Here's a rudiment I stumbled on a few years ago during a lesson with the great Troy Miller. He showed me some interesting ways to apply the Swiss Army Triplet around the kit but I realised the phrase also sounded great if you 'diddle' the 2nd note of the triplet (i.e. add a double stroke). This gave the rudiment a fluidity that I hadn't heard before. For a few weeks I even felt smug that i'd invented my very own rudiment until, unsurprisingly, it turned out the Blushda goes back decades, featuring on many a Tony Williams solo. I do like to think, though, that stumbling across it in this way gave me a (misguided?) sense of ownership.
First play a Swiss Army Triplet (no. 1) then add the diddle on the second triplet (no. 2). I've heard other drummers reverse the sticking of the flam (no. 3) but for today we'll stick to the original sticking.

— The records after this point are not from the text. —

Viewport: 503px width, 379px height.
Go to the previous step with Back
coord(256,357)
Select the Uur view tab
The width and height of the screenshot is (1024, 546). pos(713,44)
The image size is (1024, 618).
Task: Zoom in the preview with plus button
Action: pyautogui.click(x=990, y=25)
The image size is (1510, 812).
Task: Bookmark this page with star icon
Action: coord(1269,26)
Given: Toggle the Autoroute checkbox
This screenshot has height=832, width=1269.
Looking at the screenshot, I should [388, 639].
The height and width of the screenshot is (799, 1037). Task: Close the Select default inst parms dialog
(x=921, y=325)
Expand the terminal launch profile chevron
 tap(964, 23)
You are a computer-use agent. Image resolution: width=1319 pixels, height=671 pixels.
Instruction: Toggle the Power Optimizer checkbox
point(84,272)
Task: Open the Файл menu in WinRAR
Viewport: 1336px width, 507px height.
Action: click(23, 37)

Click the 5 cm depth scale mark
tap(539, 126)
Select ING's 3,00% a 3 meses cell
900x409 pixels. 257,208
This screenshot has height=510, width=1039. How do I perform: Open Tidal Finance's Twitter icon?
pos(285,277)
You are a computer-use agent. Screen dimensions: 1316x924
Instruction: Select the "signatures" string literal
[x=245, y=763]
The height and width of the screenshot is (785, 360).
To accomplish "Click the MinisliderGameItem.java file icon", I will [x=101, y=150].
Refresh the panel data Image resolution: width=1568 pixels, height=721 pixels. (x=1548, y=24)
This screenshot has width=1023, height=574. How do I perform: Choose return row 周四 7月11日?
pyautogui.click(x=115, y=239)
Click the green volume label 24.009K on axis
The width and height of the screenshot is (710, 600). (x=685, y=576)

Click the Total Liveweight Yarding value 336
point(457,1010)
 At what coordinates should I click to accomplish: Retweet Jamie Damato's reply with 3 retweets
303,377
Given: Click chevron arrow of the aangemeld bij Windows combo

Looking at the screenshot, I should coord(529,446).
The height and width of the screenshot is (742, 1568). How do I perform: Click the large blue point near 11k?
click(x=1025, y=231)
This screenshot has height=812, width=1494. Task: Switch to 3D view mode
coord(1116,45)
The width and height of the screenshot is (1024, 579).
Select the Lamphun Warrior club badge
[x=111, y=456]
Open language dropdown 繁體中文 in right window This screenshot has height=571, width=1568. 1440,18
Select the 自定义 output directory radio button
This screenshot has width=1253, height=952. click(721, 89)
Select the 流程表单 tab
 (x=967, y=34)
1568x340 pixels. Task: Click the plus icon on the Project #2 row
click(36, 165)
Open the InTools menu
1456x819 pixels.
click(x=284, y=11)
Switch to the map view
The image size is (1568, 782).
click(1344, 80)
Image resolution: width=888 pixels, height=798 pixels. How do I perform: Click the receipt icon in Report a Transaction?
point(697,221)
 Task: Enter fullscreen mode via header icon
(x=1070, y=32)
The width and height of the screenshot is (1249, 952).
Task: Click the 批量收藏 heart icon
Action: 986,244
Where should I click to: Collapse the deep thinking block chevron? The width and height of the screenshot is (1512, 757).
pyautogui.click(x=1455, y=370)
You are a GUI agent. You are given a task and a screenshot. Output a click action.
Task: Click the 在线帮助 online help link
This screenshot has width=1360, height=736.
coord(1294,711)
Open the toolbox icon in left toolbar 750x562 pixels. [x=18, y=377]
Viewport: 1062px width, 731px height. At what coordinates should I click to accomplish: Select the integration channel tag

There are plenty of options for orchestrating this phrase around the kit (no. 4). Try and come up with some of your own.
I normally use The Blushda more as a 4 over 3 cross rhythm (no. 5) that lasts two bars. Try that with a slow click and once you're comfortable, experiment with orchestration (no. 6).
The Blushda variation (no.7) requires some quick hands but sounds great around the kit (no.8) especially with the right hand on the cowbell and the left hand moving around the kit, a la Stanton Moore.